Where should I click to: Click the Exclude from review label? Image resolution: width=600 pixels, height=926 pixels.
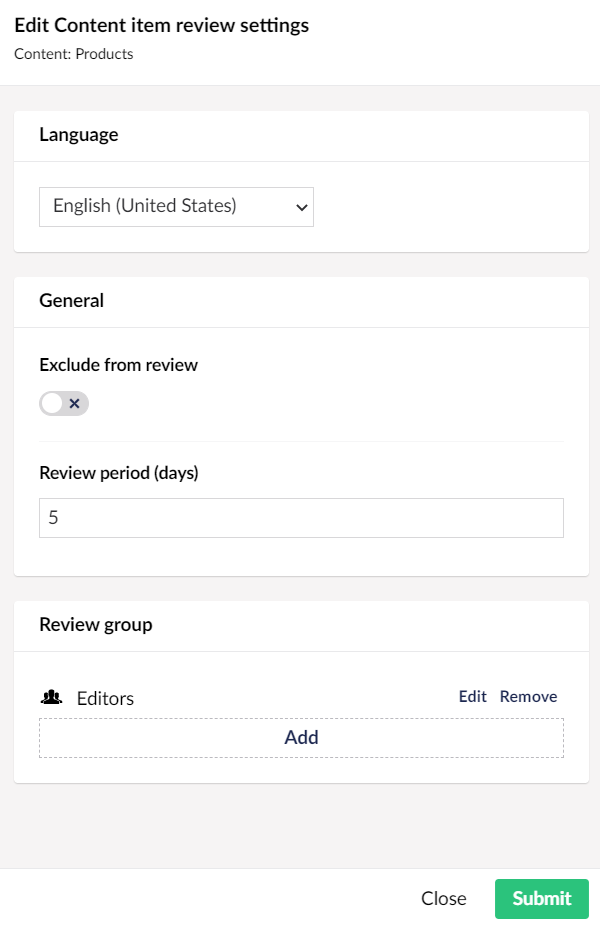coord(119,365)
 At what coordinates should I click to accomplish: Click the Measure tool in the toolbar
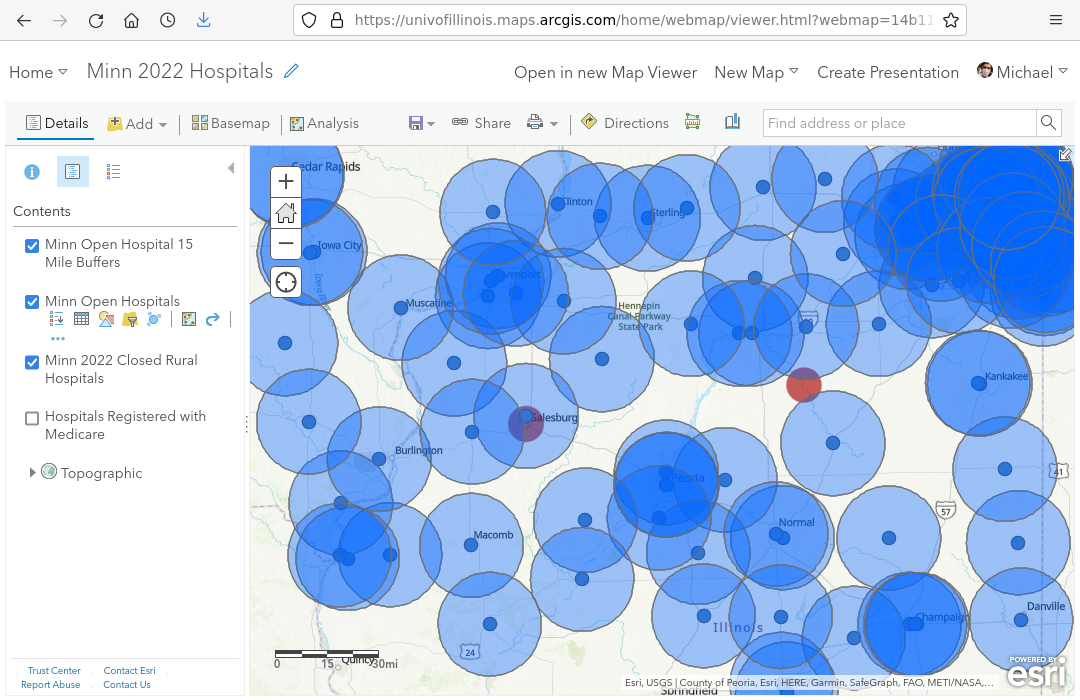pyautogui.click(x=693, y=122)
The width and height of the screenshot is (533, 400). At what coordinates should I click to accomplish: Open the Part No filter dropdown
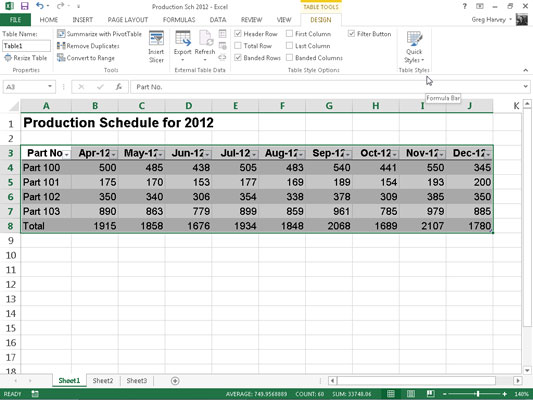click(x=67, y=154)
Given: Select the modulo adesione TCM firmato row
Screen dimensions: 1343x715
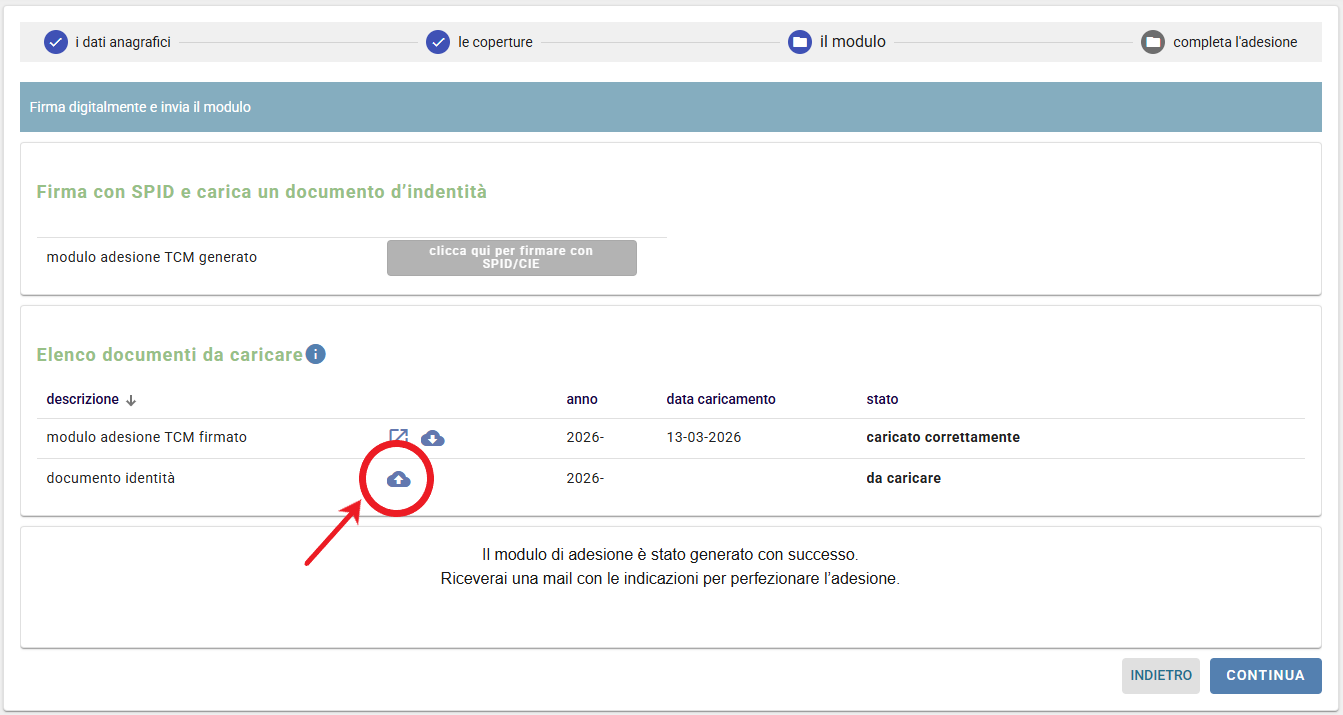Looking at the screenshot, I should click(146, 438).
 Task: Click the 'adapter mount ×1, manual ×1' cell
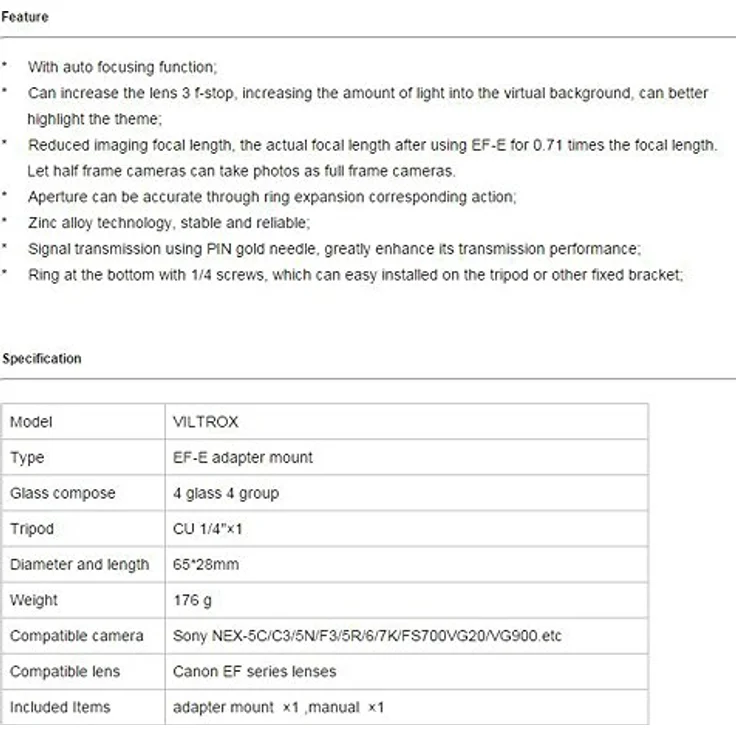tap(406, 707)
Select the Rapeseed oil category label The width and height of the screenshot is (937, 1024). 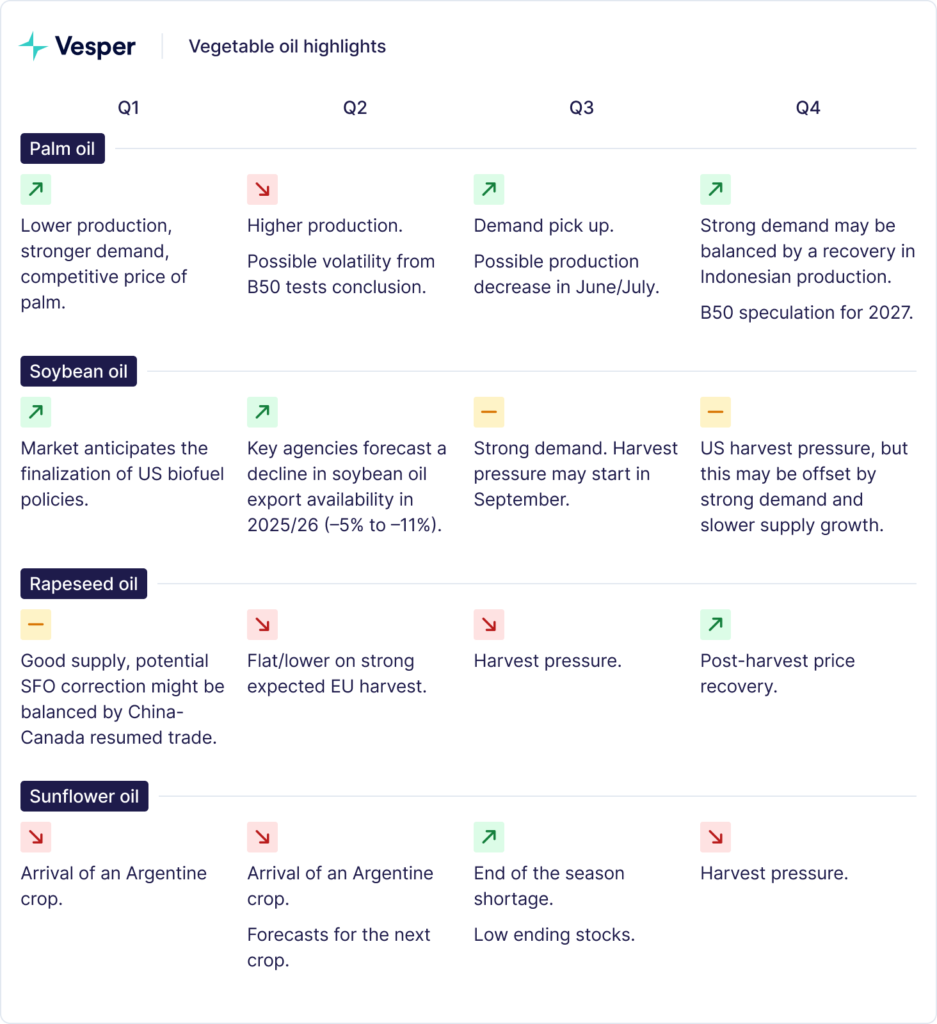click(84, 584)
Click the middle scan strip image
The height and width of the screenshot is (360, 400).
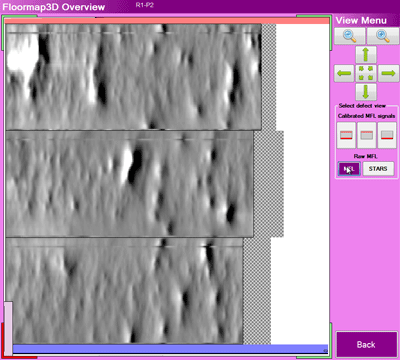(x=129, y=184)
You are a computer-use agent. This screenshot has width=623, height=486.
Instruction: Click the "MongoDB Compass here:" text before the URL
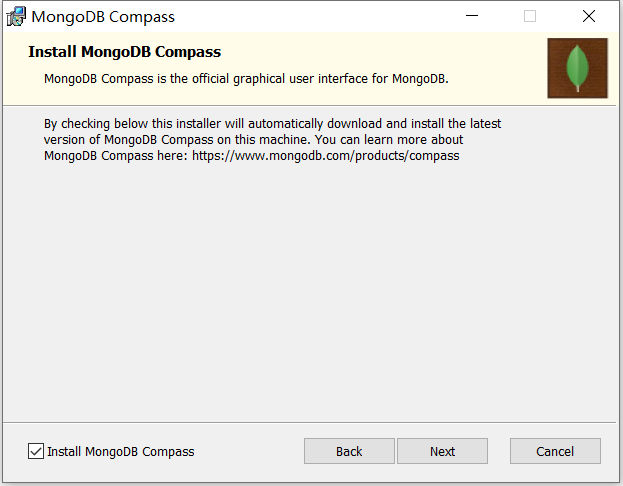coord(116,156)
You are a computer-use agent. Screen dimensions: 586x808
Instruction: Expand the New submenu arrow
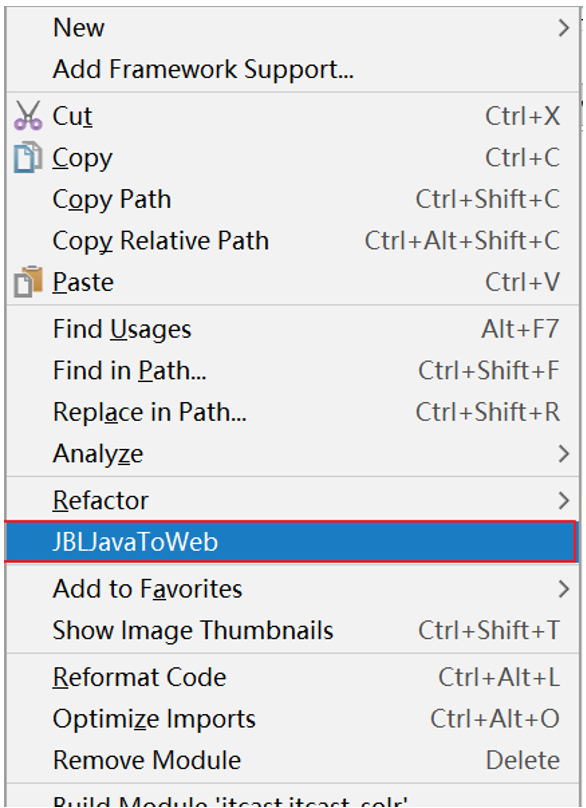(x=564, y=27)
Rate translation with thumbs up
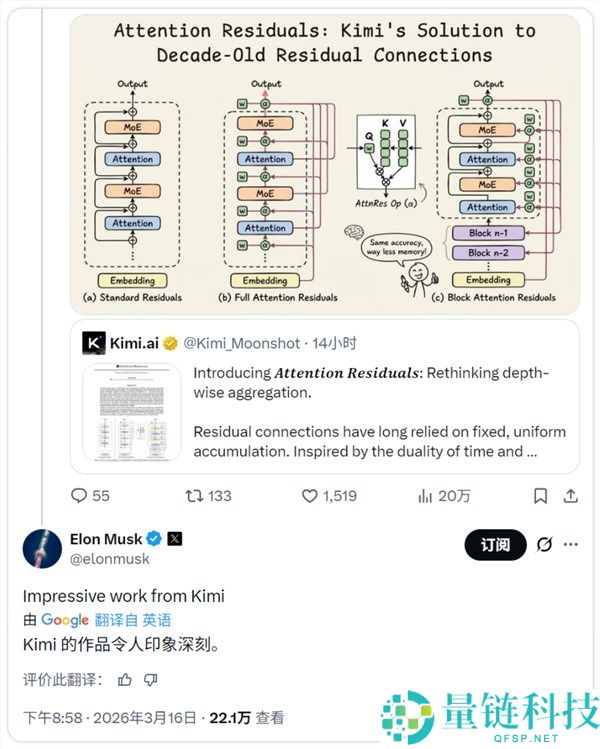Viewport: 600px width, 749px height. pyautogui.click(x=125, y=679)
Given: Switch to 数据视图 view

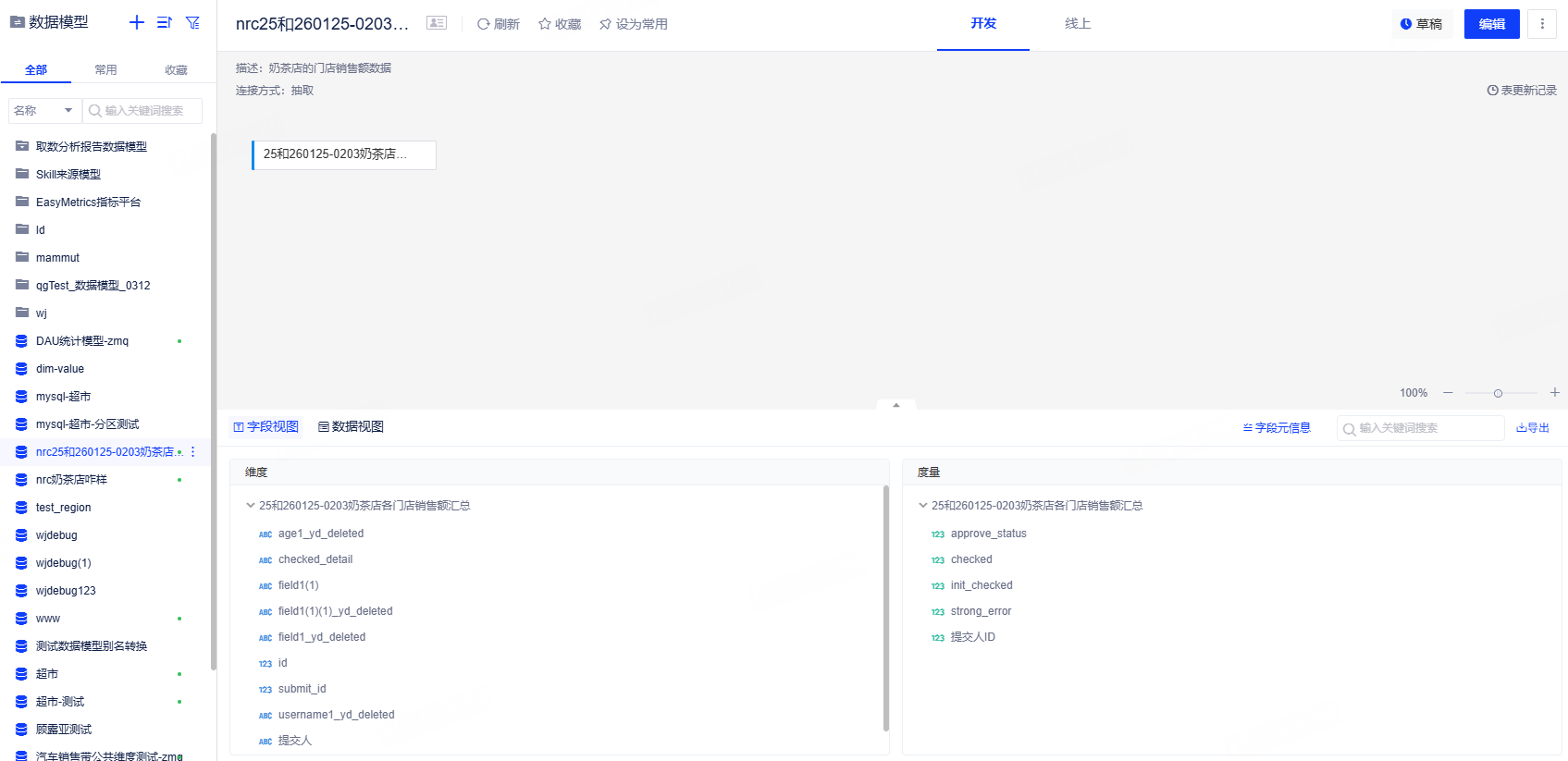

────────────────────

### What to produce
Return the lines of data verbatim, beginning at the line that contains "The width and height of the screenshot is (533, 400)." and stopping after the line that contains "tap(406, 707)". Leave the pictures out of the answer.

### Task response
The width and height of the screenshot is (533, 400). At what coordinates should I click to accomplish: Open the Part No filter dropdown
click(x=67, y=154)
Given: Select the modulo adesione TCM firmato row
Screen dimensions: 1343x715
Looking at the screenshot, I should click(146, 438).
 Task: Click the 'adapter mount ×1, manual ×1' cell
tap(406, 707)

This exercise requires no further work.